- How do web search tools make it more efficient to find information?
Search tools are constantly exploring the web even when no one is asking a question. They are visiting old and new sites, indexing relevant key words and links on each page. It then makes copies of this information, and builds an index that is quickly searched through when a search is entered. It does not search through every web page the moment after you send in a question, that would be a lot slower. It also uses binary search.
- When you type a word or phrase into the Google search engine, what is the search algorithm that is being used? Explain in your own words the process used by Google’s search engine.
The algorithm first has to make sense of the question so it knows what to look for. Then, it scans pages for matching keywords or phrases until it compiles every page that might be useful to you. Then it determines which is the most useful by seeing if the words are used multiple times, in a row, checking the source, etc. Finally, it adjusts the order of the information partly based on the potential to sell more advertising, among other things.
- What is a captcha? How has the collective efforts of Internet users contributed to analyzing images through captchas?
A captcha is a collection of distorted letters that the user must repeat in order to prove a spam bot isn’t using their site to increase their PageRank. Spam companies hire people to put in captcha answers in order to spread their spam.
- “The architecture of human knowledge has changed as a result of search.” Do you agree? Explain your reasoning.
I agree. People now depend on the Internet for every little tidbit of information. They also assume that the information is always correct. This changes how we access information (through computers and phones instead of books and encyclopedias) and how we perceive it (less emphasis on source and more emphasis on it’s location on the web pages).
- What are the differences between Figures 4.10 and Figure 4.11 in the book? Why are there differences even though they are both a Google search results page?
Some of the results in 4.11 are in Chinese. The same things is searched, but all different results appear. The difference is that the first image uses English Google while the Second uses Google Chinese.
- How do you think mobile computing might have influenced web searches?
I think it made having the top link even more important because you can only see a couple links at a time. A lot of people are less likely to scroll down if they think the same information is available right in front of them immediately.
- Would you retain your search history or delete it? Why?
I guess I would retain it. But it depends on the case. Deleting search history can just get recovered by the company if it need be, so deleting illegal information probably wouldn’t do much for me. But deleting gift ideas from a computer that my family also uses is a good idea so I my gift is a surprise.
- Should a researcher place absolute trust in a search engine? Why or why not?
Of course not! As the chapter says, it is easily manipulated, and is manipulated even unintentionally at times. This means misinformation can easily be at the top of the page, so it’s best to cross reference information that really matters to you.
- The authors claim “search is a new form of control over information” (p. 111) and “search is power” (p. 145). Why might it be important to talk about the social implications of searching on the Internet?

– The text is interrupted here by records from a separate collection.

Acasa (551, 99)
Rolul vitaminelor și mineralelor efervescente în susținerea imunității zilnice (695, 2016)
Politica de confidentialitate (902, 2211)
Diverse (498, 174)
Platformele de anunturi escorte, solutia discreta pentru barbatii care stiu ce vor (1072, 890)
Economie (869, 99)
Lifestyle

Based on what (mis)information is most easily available, you are influencing the general opinion of the public, regardless of reality. This means if some evil company took over – or even if Google had a change of heart – they could totally pollute our search results with inaccurate propaganda. This puts information in a precarious place, and gives power to any clever manipulators out there.
- How have search trends been used to predict information? What are the positive and negative impacts of using trends to make predictions?
Search trends are analyzed and the algorithm makes assumptions that if many people suddenly start searching the same thing, and clicking on the same couple results, all people will want this information. This can change which sites are given priority and higher PageRanks. The algorithm will most likely be right, which means trendy information that many people want will be easier to find. However, if the algorithm does get it wrong, all sorts of either misinformation or just irrelevant information will be too accessible.